Home News NYC-to-Dublin video portal shut down due to tomfoolery

NYC-to-Dublin video portal shut down due to tomfoolery


The live video feed linking New York City and Dublin has been temporarily shut down due to “inappropriate behavior” on both sides of the Atlantic.

The “Portal” art installation opened on May 8 to the curious delight of many New Yorkers. It involved a 24/7 video feed between a plaza outside the Flatiron Building and Dublin’s main thoroughfare, O’Connell Street.

But multiple incidents of foolishness went viral on social media, including an OnlyFans model in New York flashing her breasts and someone in Ireland displaying an image of the Twin Towers on fire on 9/11.

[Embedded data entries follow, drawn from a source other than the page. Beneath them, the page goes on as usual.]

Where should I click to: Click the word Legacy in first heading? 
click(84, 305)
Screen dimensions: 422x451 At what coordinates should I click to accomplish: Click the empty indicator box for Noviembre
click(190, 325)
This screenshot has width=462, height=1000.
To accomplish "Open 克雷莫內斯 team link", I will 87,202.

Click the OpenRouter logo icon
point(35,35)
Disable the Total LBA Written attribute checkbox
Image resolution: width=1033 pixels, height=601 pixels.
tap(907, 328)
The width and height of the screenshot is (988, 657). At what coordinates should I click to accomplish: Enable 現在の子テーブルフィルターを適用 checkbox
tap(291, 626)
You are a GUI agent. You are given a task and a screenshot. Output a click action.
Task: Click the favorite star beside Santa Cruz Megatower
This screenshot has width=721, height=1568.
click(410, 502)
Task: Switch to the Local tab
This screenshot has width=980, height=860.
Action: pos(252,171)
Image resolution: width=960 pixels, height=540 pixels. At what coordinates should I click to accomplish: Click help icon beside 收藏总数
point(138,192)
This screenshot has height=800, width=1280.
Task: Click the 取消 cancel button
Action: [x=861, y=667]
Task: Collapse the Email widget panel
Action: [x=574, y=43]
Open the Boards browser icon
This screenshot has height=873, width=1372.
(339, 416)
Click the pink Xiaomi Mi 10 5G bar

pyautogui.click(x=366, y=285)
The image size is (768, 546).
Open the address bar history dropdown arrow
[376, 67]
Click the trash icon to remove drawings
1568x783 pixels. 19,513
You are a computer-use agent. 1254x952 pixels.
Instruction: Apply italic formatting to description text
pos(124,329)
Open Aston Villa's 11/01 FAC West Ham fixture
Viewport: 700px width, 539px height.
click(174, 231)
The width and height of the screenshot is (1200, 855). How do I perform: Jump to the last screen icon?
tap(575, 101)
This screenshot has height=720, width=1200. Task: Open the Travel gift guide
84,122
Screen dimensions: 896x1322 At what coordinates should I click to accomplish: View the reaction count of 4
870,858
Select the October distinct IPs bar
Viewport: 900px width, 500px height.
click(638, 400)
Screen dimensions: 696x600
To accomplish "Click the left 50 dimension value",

People view the live stream portal between Dublin and New York, in Dublin, Ireland, on Monday May 13, 2024. (Niall Carson/PA via AP)
People view the live stream portal between Dublin and New York, in Dublin, Ireland, on Monday May 13, 2024. (Niall Carson/PA via AP)

“Instances of inappropriate behavior have come from a very small minority of Portal visitors and have been amplified on social media,” a Flatiron NoMad Partnership spokesperson told USA Today.

“Portal” was the idea of Lithuanian artist Benediktas Gylys, who first created a similar link between Vilnius, Lithuania and Lubin, Poland.

“Portals are an invitation to meet people above borders and differences and to experience our world as it really is — united and one,” Gylys said last week when the installation was unveiled.

But online observers cynically predicted questionable behavior, and New Yorkers and Dubliners, along with tourists, quickly obliged. Dublin’s city council said it was looking for possible technical solutions to the goofiness, but the initial plans to blur inappropriate images weren’t up to snuff.

People in both New York and Dublin, Ireland, wave and signal at each other while looking at a livestream view of one another as part of an art installation on the street in New York, Tuesday, May 14, 2024. (AP Photo/Seth Wenig)
People in both New York and Dublin, Ireland, wave and signal at each other while looking at a livestream view of one another as part of an art installation on the street in New York, Tuesday, May 14, 2024. (AP Photo/Seth Wenig)

The planned closure was announced Tuesday, and the portals went dark at 5 p.m. in New York and 10 p.m. in Dublin. However, they are expected to resume streaming later this week.

“Our goal is to open a window between far away places and cultures that allows people to interact freely with one another,” Gylys’ organization Portals said.